Pavel Milyukov was born in 1984 in Perm in the Urals and studied at the Moscow Conservatoire with Professor Ivanov, he has won several major competitions and won the third prize at the 2015 Tchaikovsky Competition. Milyukov recorded the Tchaikovsky Violin Concerto with this orchestra last year, which was released in the Spring on Sony, and here this multiple competition laureate proved himself as an outstanding exponent of this great work. Milyukov plays on an Ex-Szigeti Guarneri violin. He has a golden tone and shows a precision in playing mixed with that heroic reserve wholly appropriate for this piece. The quiet entry on the timpani evoked the mood of the French Revolution before the lengthy orchestral introduction. The orchestra showed themselves on great form accompanying the soloist with virtuosity in every department. Often when these musicians play Western music, they actually don’t sound like a Russian orchestra. This is difficult to explain but it is almost as if they change the style and manner of playing different music, these are aspects of the orchestra which the conductor has drilled into their playing performance. In the extended cadenza Milyukov played with a very powerful, masculine manner bringing off this performance magnificently well. The presentation by Sladkovsky’s musicians and their accompanying of the soloist brought out those eruptive and demonic moods of Dionysus counterbalancing with an Apollonian sense of order, elevated beauty, and serenity. As an encore, Milyukov played the familiar ‘Air’ from Bach’s Orchestral Suite No.3 in D.

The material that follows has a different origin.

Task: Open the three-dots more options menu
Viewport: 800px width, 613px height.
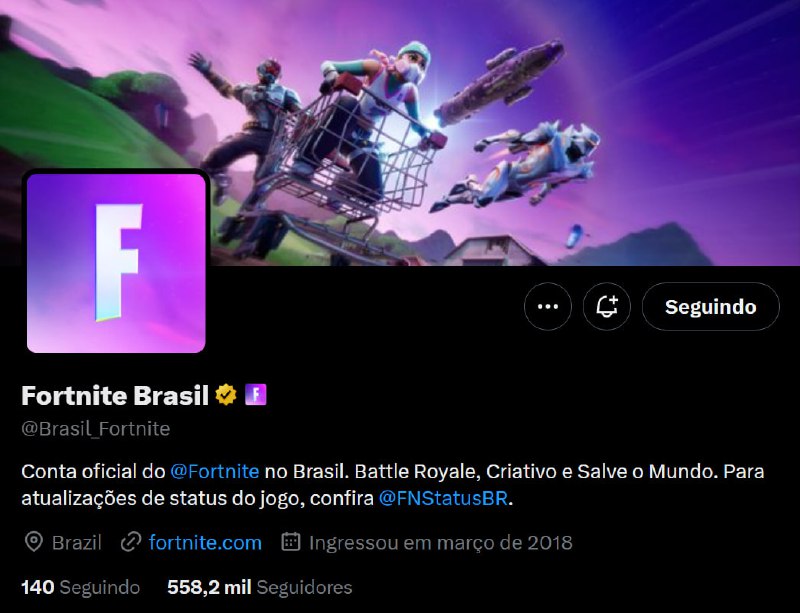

If the violin concerto alludes to revolution, the Fifth Symphony quotes the very chants of Paris in 1791 in an expression of humanity face to face with destiny, and ultimately triumph over adversity. Sladkovsky employed a large ensemble of eight double basses, eleven cellos, and full complement of first, second violins, and violas, plus four horns. This created a depth of sound one doesn’t always hear in Beethoven. The opening four-note motif in the Allegro con brio was tremendously dramatic – Sladkovsky adopting the brisk allegro tempo – followed with fine playing by the brass and extended strings group, emphasizing the gravitas of the music. In the Andante, there was a noble grandeur in the strings, and especially virtuosic play from the oboe, flute, clarinet, and bassoon. In the Scherzo. Allegro, there was wonderful clarity in the wind group in the trio section, invocation of Claude Joseph Rouget de Lisle’s revolutionary theme, followed by beautiful playing by the violins in the pizzicato passage before the entry on timpani of the transition to the Allegro finale, with an enormously glorious culminating coda bringing victorious triumph over the forces of darkness.
At the close, the audience rewarded the playing with a standing ovation – perhaps most of all for a return to the concert hall after so many weeks of silence, and for returning on such top form. Following this season’s opener, the orchestra will tour to Chelyabinsk in the Urals for two concerts and then give a subscription concert in Moscow in October.